From: Alice Chao <alice.chao@xxxxxxxxxxxx>
While error handler force complete command (Thread A) and completion irq
raising (Thread B) of the same command, it may cause race condition.
Below is racing step (from 1 to 6):
ufshcd_mcq_compl_pending_transfer (Thread A)
1 if (cmd && !test_bit(SCMD_STATE_COMPLETE, &cmd->state)) {
5 spin_lock_irqsave(&hwq->cq_lock, flags); // wait lock release
set_host_byte(cmd, DID_REQUEUE);
6 ufshcd_release_scsi_cmd(hba, lrbp); // access null pointer
scsi_done(cmd);
spin_unlock_irqrestore(&hwq->cq_lock, flags);
}
ufshcd_mcq_poll_cqe_lock (Thread B)
2 spin_lock_irqsave(&hwq->cq_lock, flags);
ufshcd_mcq_poll_cqe_nolock()
ufshcd_compl_one_cqe()
3 ufshcd_release_scsi_cmd() // lrbp->cmd = NULL;
4 spin_unlock_irqrestore(&hwq->cq_lock, flags);
Signed-off-by: Alice Chao <alice.chao@xxxxxxxxxxxx>
---
drivers/ufs/core/ufshcd.c | 4 ++--
1 file changed, 2 insertions(+), 2 deletions(-)

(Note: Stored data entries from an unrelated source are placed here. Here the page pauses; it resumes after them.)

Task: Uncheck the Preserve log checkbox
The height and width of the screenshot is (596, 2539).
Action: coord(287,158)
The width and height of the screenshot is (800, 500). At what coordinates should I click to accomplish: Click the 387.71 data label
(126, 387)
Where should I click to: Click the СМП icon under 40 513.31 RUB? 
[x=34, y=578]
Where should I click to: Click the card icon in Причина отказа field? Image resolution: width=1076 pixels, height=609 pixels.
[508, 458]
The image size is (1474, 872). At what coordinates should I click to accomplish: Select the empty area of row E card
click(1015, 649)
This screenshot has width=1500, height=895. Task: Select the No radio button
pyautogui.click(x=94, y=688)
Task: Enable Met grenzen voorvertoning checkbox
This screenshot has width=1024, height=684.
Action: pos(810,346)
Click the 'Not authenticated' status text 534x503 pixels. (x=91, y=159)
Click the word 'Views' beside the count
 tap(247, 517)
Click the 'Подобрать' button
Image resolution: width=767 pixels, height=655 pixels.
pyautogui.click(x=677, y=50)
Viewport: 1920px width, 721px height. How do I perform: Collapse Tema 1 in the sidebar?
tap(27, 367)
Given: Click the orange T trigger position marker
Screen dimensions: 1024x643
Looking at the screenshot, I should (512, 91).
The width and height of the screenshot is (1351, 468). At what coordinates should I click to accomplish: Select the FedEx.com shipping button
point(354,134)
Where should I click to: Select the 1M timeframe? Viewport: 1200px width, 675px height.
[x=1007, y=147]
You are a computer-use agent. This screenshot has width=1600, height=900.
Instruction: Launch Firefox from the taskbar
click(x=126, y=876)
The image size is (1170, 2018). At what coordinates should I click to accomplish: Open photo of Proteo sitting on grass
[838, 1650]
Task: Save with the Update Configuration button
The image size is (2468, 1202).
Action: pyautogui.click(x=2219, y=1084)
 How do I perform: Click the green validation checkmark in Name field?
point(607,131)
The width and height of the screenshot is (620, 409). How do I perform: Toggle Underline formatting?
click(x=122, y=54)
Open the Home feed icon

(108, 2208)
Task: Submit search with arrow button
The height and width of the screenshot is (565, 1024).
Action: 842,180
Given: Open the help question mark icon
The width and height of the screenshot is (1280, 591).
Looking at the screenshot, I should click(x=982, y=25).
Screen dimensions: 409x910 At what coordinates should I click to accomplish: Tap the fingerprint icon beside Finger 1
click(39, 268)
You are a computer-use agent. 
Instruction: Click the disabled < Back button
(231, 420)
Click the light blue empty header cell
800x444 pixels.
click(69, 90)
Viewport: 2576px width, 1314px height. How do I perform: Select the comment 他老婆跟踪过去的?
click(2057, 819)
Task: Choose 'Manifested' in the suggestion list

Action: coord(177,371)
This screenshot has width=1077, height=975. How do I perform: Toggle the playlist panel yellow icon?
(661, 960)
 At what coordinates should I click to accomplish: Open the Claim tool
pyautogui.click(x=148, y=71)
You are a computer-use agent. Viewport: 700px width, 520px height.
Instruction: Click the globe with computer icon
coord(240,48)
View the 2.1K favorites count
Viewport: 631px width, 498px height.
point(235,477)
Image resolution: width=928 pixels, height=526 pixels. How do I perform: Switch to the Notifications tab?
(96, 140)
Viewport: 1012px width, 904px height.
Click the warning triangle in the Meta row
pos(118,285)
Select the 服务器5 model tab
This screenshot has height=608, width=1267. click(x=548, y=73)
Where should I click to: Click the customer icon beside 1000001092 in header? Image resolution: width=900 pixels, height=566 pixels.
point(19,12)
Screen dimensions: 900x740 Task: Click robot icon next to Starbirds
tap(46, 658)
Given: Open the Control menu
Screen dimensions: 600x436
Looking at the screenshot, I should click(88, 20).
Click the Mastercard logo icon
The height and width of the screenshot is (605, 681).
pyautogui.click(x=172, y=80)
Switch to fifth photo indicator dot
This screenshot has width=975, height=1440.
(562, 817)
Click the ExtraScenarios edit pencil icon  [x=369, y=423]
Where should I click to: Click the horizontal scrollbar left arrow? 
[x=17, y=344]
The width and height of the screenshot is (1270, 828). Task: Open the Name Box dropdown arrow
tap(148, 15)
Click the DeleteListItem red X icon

diff --git a/drivers/ufs/core/ufshcd.c b/drivers/ufs/core/ufshcd.c
index 8382e8cfa414..ef6bd146a767 100644
--- a/drivers/ufs/core/ufshcd.c
+++ b/drivers/ufs/core/ufshcd.c
@@ -5518,13 +5518,13 @@ static void ufshcd_mcq_compl_pending_transfer(struct ufs_hba *hba,
* For those cmds of which the cqes are not present
* in the cq, complete them explicitly.
*/
+ spin_lock_irqsave(&hwq->cq_lock, flags);
if (cmd && !test_bit(SCMD_STATE_COMPLETE, &cmd->state)) {
- spin_lock_irqsave(&hwq->cq_lock, flags);
set_host_byte(cmd, DID_REQUEUE);
ufshcd_release_scsi_cmd(hba, lrbp);
scsi_done(cmd);
- spin_unlock_irqrestore(&hwq->cq_lock, flags);
}
+ spin_unlock_irqrestore(&hwq->cq_lock, flags);
} else {
ufshcd_mcq_poll_cqe_lock(hba, hwq);
}
--
2.18.0